Opening conference of the semester

English

The opening conference of the semester will take place on Monday 18th of September 2017 at 6 p.m at the Grand Auditorium de l'Université Paul Sabatier (main building).

 

Schedule

 

17h00

Welcoming registered participants

18h00

Openning speach from CIMI scientific coordinator
18h10 General presentation of the semester
18h15 -19h10 Conference of Manon Costa
19h10 - 20h05 Conference of Pierre Cordelier
20h05 - 20h30 Exchange with the public
20h30 - 21h30 Cocktail

 

 

Titles and abstracts of the talks

Manon Costa (Institut de Mathématiques de Toulouse, Université Paul Sabatier)

Some (stochastic) models to understand natural selection

Introduced by Darwin in the nineteenth century, the idea of ​​natural selection (the temporal evolution of species), is now commonly used in scientific reasoning. In mathematics many models have been developed to understand how the variability of individual traits, the role of mutations and the hazard in reproductions can combine to ensure the evolution of species? In this talk, I will present some examples of mathematical objects that allow us to predict the future of a population (its extinction, its diversity ...) or on the contrary to know its biological past (the common ancestor of a group for example), then I will give examples of current research on probabilistic modeling of biodiversity.

 

Pierre Cordelier (Centre de Recherches en Cancérologie de Toulouse (CRCT), INSERM)

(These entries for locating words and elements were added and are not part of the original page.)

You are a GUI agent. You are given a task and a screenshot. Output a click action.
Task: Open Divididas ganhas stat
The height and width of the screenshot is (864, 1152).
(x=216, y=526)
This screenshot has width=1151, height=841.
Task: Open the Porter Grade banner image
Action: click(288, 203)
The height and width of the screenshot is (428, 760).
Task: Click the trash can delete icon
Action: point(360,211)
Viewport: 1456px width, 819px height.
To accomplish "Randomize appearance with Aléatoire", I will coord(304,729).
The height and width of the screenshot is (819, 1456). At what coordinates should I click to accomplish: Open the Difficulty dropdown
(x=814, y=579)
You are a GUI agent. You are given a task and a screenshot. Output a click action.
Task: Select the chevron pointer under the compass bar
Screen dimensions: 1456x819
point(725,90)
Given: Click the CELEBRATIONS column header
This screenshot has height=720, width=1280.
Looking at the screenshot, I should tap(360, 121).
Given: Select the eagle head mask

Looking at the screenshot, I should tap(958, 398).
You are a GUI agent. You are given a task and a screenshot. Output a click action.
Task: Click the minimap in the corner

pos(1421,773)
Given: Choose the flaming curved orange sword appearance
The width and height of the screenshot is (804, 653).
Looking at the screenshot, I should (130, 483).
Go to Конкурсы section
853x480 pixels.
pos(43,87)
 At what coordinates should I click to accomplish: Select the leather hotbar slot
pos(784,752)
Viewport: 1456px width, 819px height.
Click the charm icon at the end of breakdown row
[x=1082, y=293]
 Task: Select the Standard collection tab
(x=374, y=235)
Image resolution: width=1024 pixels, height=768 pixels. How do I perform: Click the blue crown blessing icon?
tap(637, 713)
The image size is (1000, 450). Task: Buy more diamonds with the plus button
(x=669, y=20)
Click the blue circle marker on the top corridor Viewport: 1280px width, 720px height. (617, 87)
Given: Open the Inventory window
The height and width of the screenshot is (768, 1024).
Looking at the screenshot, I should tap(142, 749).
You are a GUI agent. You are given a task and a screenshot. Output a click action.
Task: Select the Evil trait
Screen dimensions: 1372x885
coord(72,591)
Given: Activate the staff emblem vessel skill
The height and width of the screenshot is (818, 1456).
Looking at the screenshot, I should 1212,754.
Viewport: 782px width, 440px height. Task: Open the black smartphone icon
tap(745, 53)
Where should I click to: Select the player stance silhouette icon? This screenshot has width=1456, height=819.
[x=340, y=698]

Simulation model of virus infection in pancreatic cancer

Solid tumors such as pancreatic cancer cause hundreds of thousands of deaths each year. In this dismal context, scientists have developed novel therapeutic weapons such as Tumor killing viruses (oncolytic viruses) that prove efficient in experimental models of cancer, but only few studies have yet successfully concluded late-phase or pivotal clinical studies. Modelling biological events involving oncolytic viruses is currently gaining attention and might lead to a better understanding of the complex interactions between cancer cells and these cutting-edge, candidate therapeutics. This lecture will first describe how oncolytic virus infect and spread into tumors, from the biologist point of view. Next, we will discuss about the current efforts to generate models so that they fit as well as possible to biological data, to provide significant biological insight into the field of virus dynamics. Last, we will highlight some of the challenges that need to be overcome in order to build mathematical and computation models that are clinically predictive.